Les endroits où l’on peignait le plus à tes débuts ?
Quai de la Gare, Bastille, le 20e, Place Clichy, Porte d’Orléans, Malakoff, Brochant, Montreuil, Nanterre… Il y avait tellement de terrains que c’était l’embarras du choix. Quand j’y repense, c’était dingue.

Ton premier crew

Peux-tu nous en parler ?
Analphabète Crew (AC) — tout est dans le titre

😉

Ensuite, il y a eu d’autres crews plus « débiles » comme DDK, ou encore ADK et SO (Staff Only), plus orientés graffeurs. Après, j’ai rallié pas mal de crews de province : ESC, SP, HOP, HCF… Mais je ne me suis jamais trop identifié à un crew : c’était plus des histoires de rencontres que de représentation.

Des problèmes avec la justice, la RATP, la SNCF ?
Non, j’ai toujours fait attention et gardé un profil bas quand il le fallait.

Les années 90

Après mes études, j’ai fait pas mal de petits boulots, souvent liés à la déco ou à la peinture, surtout en province.

Faisais-tu des graffs dès que tu avais du temps libre ?
Oui !

Tu continuais illégalement ?
Bien sûr, mais sans jamais le dire ! Je ne me suis jamais posé la question du légal ou de l’illégal : je peins où je veux.

Quelles études suivais-tu ?
Jusqu’en 1996-1997, des études pour devenir graphiste.
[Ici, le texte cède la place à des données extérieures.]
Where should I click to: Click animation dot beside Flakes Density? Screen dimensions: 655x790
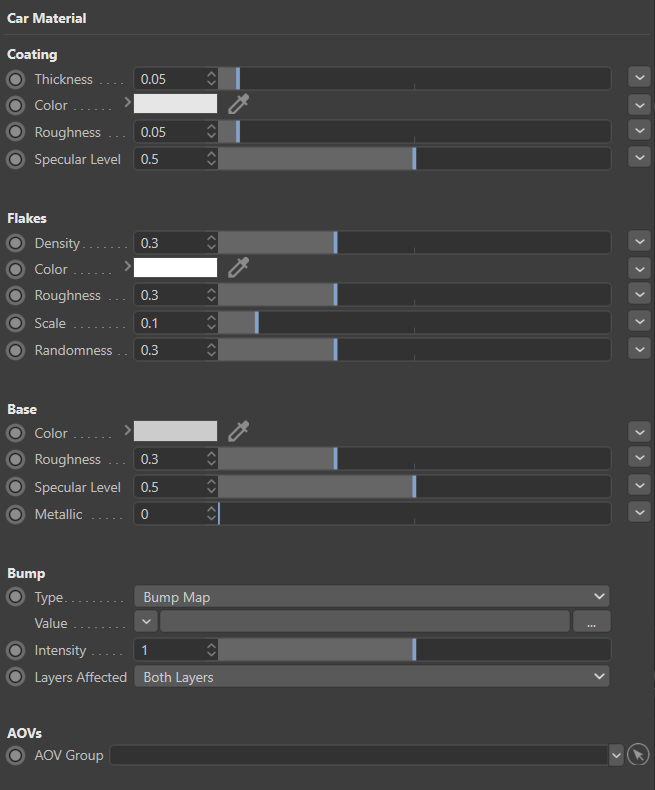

C’est là que j’ai commencé à bloquer sur la typo. Vers la fin des années 90 et début 2000, j’étais graphiste et DA dans des agences de multimédia ou de pub, des start-up… Je ne suis jamais resté plus de 8 mois ou un an. Emplois précaires qui me permettaient de voyager ensuite (Canada, festivals hip-hop un peu partout en France et en Europe).

Les années 2000

Je suis devenu plus peintre. Les festivals hip-hop proposaient souvent une expo, donc j’ai commencé à développer un travail sur toile, carton, bois, au pinceau. Tout a commencé quand je me suis cassé le pied vers 1995/96 : impossible de graffer, donc j’ai attaqué mon armoire et mon bureau au pinceau.

En 2001, mon agence licencie, je demande à partir : quatre mois pour préparer une exposition, payé autant que mon boulot — banco. Je rencontre Jean Faucheur, qui m’initie à la technique de l’affichage. C’est le moyen parfait pour remettre de la couleur dans la rue tout en préparant la peinture en atelier.

À force, je fais de plus en plus d’affiches, de peinture, et je veux préparer une expo plus sérieuse. Impossible de me payer un atelier à Paris, donc je pars à Bruxelles.
Je pensais y rester 3-4 mois… j’y suis resté plusieurs années. Mon appart devient mon atelier, je fais des expos, des projets un peu partout en Europe.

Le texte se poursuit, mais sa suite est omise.